Más precio, menos tapa

Llevamos al menos dos años con el corazón en un puño debido a la inflación. Esta okupa se ha colado en nuestros hogares. Se ha sentado a nuestra mesa. Pero le hemos enseñado modales y desde hace unos meses se está comportando como es debido. Incluso presumimos por Europa de su buena educación, aunque haya entendidos que no lo quieran ver. A la que aún no hemos metido en vereda es a su hermana, la subyacente, la que no necesita de la energía y los alimentos para meternos un rejonazo. Yo no escapo a esa preocupación.

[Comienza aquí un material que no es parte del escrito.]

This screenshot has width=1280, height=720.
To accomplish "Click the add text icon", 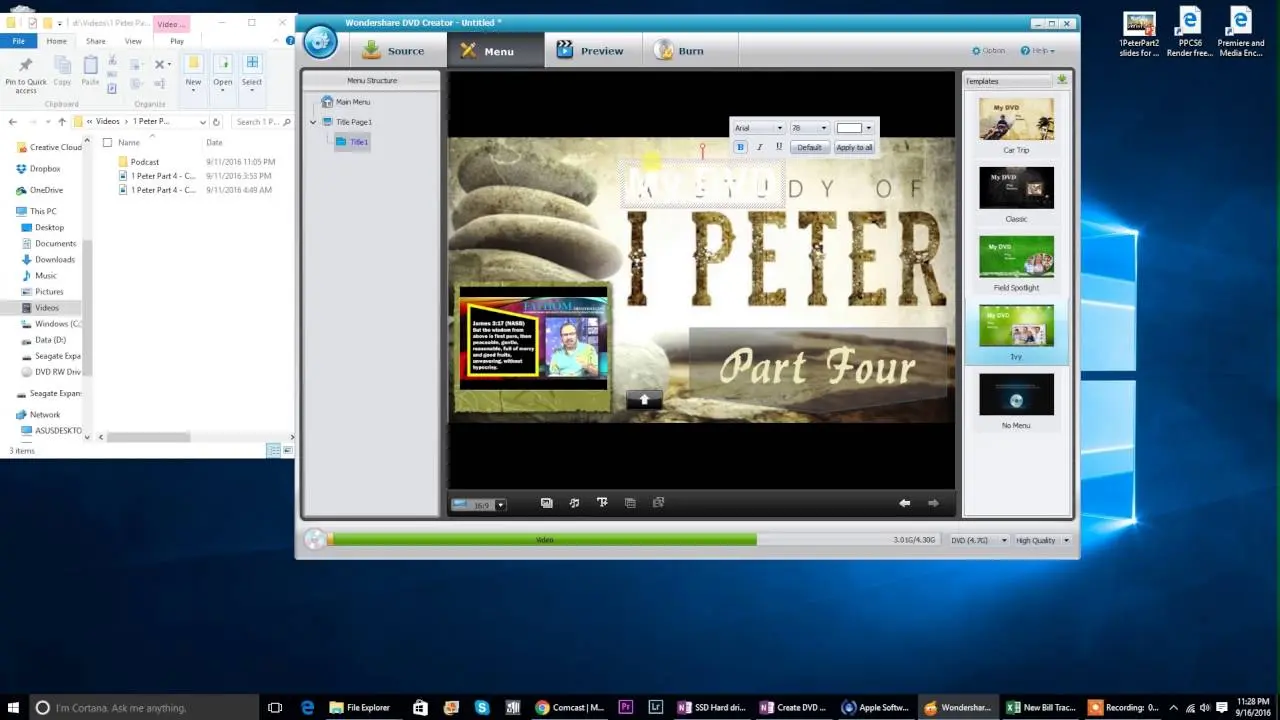I will 602,503.
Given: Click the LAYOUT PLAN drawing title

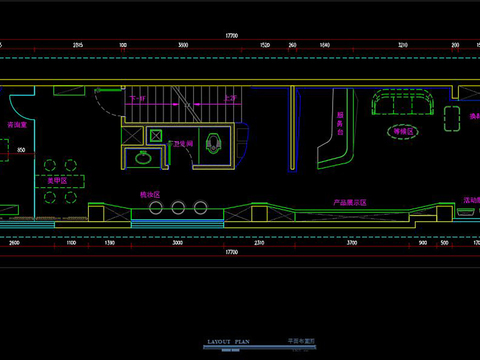Looking at the screenshot, I should pos(228,342).
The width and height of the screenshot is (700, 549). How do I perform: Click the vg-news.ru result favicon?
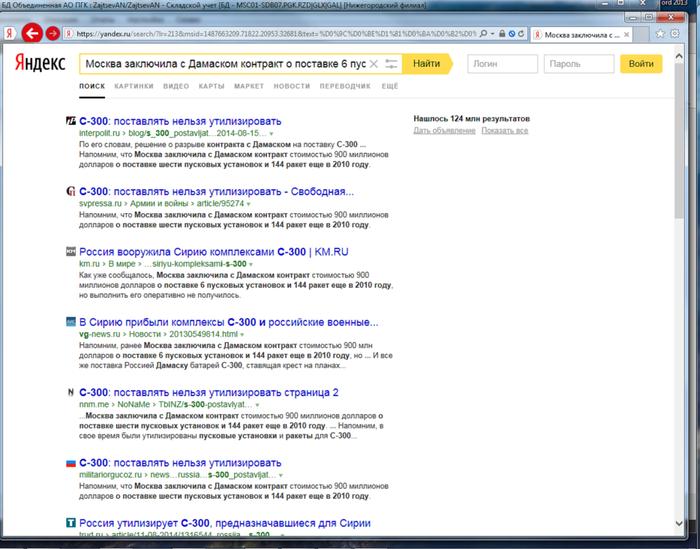point(70,322)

Pero me sorprende que estamos pasando de puntillas por una prima de estas diablesas, la reduflación. Esa que a la chita callando reduce el peso del producto y mantiene, cuando no lo sube, su precio. De eso entienden muy bien dos actores de nuestras vidas. Por una parte, algunas compañías de distribución, que han quitado lonchas de embutido de las bandejas o han gibarizado los envases de los bebibles. Por otra parte, algunos de nuestros bares. La subida de la copa de vino o de la caña de cerveza ha sido directamente proporcional a la merma de la tapa. Del pincho hace tiempo que no tenemos noticias. ¿Por qué lo llamamos inflación cuando a lo mejor queremos decir reduflación?